## КРАТКОЕ ЗАДАНИЕ 1:
Процитируйте дословно фрагмент отрывка о летчиках-истребителях от слов «Мы сели на своего» до слов «ж, попробуем схватиться.» включительно.
## КРАТКОЕ ЗАДАНИЕ 2:
Где приземлился Мясков, согласно отрывку о летчиках-истребителях?

### ОТРЫВОК ДЛЯ ЧТЕНИЯ ###

Погиб и другой наш летчик, Мясков. Самолет его был подбит, и Мясков выбросился на парашюте. Сильный ветер стал относить его за передний край, в сторону противника. Раскачиваясь на стропах парашюта, Мясков видел, как внизу уходит родная земля. Спасения не было. Тогда он снял ордена, вместе с партийным билетом аккуратно завернул их в платок и бросил к своим.

Тысячи глаз с земли смотрели, как ветер относит советского летчика к врагу. Мясков приземлился между первой и второй траншеями фашистской обороны. С нашего наблюдательного пункта было видно, как летчик, освободившись от парашюта, выхватил пистолет и в упор отстреливался от окружавших его фашистов. Затем он приложил дуло пистолета к своему виску и сделал последний выстрел.

Вечером в землянку зашел Кузьмин. За годы войны он возмужал и заметно вырос. Он стал опытным, обстрелянным летчиком, командиром эскадрильи.

— Товарищ командир, — обратился Кузьмин, не успев еще закрыть а собой дверь, — что же делать? Всего шесть исправных самолетов осталось. Мне завтра, можно сказать, и воевать не на чем. Или опять на умении?

— Ты, Кузя, мои мысли угадал. Без умения и при полном составе не обойтись. Немцы тоже понесли большие потери, и самолетов у них меньше, чем у нас. Давай лучше поговорим о тактике, что можно внести нового, чтобы противника захватывать врасплох.

Мы сели на своего любимого конька. Начались творческие поиски нового, обобщение опыта. Сошлись на том, что немцев надо встречать на подходе к переднему краю, когда они не ждут нападения..

...С утра 9 августа ведем бои с бомбардировщиками.

Мелкие группы "мессершмиттов" в драку почти не ввязываются. И только к вечеру, когда солнце склонялось к горизонту, в районе Опатув нам повстречалась группа из двенадцати вражеских истребителей.

Боевой порядок противника не был эшелонирован по высоте, в то время как наш был построен в два эшелона ударная группа и группа прикрытия. Ударное звено вел я, звено прикрытия — Кузьмин. Фашисты увидели лишь мою четверку и, маскируясь лучами заходящего солнца, решили атаковать. По поведению "мессершмиттов" я легко понял, что противник малоопытный, необстрелянный, но немцев много. Что ж, попробуем схватиться.

В наушниках предупреждающе прозвучал голос ведомого: — Впереди слева "мессершмитты"! Приказываю спокойно следовать в том же боевом порядке, чтобы противник не смог разгадать моего замысла.

Командир группы "мессершмиттов" приготовился атаковать нас сзади. Будучи уверенным в нашей беспечности, он начал заводить все свои самолеты с левым разворотом. Мы не меняем курса. Когда гитлеровцы развернулись и, увеличив скорость, стали сокращать дистанцию, я подал команду:

— Разворот все вдруг на сто восемьдесят, за мной в лобовую!

Фашисты не успели опомниться, как попали под встречный удар нашей четверки. Их ведущий попытался было развернуть свою машину, но тем самым оказался в еще более невыгодном положении. Моя пулеметная очередь прошлась по его бензобакам. Самолет загорелся и рухнул на землю.

### НАБОР СТРОК ###

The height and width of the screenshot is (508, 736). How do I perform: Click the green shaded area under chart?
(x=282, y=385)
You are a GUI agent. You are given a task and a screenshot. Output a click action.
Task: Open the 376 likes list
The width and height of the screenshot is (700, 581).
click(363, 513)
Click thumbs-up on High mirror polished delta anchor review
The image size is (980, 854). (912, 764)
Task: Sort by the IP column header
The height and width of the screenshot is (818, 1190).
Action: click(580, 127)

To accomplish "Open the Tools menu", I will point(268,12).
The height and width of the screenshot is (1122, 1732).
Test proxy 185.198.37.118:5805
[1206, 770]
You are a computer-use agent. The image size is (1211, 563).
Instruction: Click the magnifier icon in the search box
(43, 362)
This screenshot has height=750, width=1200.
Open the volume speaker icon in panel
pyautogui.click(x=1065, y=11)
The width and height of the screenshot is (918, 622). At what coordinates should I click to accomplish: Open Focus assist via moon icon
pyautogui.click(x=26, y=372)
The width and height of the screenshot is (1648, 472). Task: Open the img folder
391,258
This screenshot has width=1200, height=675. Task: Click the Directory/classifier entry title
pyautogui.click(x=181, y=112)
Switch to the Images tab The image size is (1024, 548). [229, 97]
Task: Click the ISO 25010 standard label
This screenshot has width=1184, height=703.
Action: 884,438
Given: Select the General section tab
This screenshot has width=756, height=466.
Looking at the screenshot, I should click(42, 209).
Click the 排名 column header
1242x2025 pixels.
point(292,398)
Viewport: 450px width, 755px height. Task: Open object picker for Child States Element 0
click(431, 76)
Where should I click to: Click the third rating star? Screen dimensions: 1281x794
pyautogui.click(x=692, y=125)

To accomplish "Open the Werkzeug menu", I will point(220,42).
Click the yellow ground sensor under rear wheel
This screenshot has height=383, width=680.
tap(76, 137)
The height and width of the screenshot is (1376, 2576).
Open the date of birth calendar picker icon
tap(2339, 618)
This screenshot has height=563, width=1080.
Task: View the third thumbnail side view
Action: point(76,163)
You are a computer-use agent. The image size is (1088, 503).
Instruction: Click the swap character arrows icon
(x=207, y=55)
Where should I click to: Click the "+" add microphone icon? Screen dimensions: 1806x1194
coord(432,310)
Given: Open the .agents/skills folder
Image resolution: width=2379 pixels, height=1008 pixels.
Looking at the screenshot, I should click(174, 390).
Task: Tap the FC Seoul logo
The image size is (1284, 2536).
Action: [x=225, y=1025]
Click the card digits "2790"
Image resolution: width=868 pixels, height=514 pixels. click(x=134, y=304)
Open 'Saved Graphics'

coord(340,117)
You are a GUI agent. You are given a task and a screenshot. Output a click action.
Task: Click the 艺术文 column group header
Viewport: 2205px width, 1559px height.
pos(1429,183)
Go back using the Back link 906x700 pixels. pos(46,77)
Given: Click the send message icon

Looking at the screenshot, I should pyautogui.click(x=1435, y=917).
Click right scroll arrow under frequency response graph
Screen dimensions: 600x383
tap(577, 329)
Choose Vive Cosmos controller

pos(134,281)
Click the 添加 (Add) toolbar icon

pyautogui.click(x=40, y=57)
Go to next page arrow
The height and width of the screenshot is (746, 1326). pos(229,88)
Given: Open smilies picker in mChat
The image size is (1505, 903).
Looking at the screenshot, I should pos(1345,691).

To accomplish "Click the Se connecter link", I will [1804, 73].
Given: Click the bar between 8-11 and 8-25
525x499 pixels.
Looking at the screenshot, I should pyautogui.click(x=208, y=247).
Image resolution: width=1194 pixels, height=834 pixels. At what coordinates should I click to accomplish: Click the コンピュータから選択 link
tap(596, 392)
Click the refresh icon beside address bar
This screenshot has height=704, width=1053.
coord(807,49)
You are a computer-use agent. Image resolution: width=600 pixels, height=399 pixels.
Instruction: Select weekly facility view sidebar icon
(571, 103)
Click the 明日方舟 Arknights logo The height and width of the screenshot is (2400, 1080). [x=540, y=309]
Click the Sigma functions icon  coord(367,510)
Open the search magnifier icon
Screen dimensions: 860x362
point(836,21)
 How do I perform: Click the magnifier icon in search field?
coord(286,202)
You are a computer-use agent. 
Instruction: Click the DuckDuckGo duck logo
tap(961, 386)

###

## ПИСЬМЕННЫЙ ОТВЕТ 1:
Мы сели на своего любимого конька. Начались творческие поиски нового, обобщение опыта. Сошлись на том, что немцев надо встречать на подходе к переднему краю, когда они не ждут нападения..

...С утра 9 августа ведем бои с бомбардировщиками.

Мелкие группы "мессершмиттов" в драку почти не ввязываются. И только к вечеру, когда солнце склонялось к горизонту, в районе Опатув нам повстречалась группа из двенадцати вражеских истребителей.

Боевой порядок противника не был эшелонирован по высоте, в то время как наш был построен в два эшелона ударная группа и группа прикрытия. Ударное звено вел я, звено прикрытия — Кузьмин. Фашисты увидели лишь мою четверку и, маскируясь лучами заходящего солнца, решили атаковать. По поведению "мессершмиттов" я легко понял, что противник малоопытный, необстрелянный, но немцев много. Что ж, попробуем схватиться.

## ПИСЬМЕННЫЙ ОТВЕТ 2:
Между первой и второй траншеями фашистской обороны.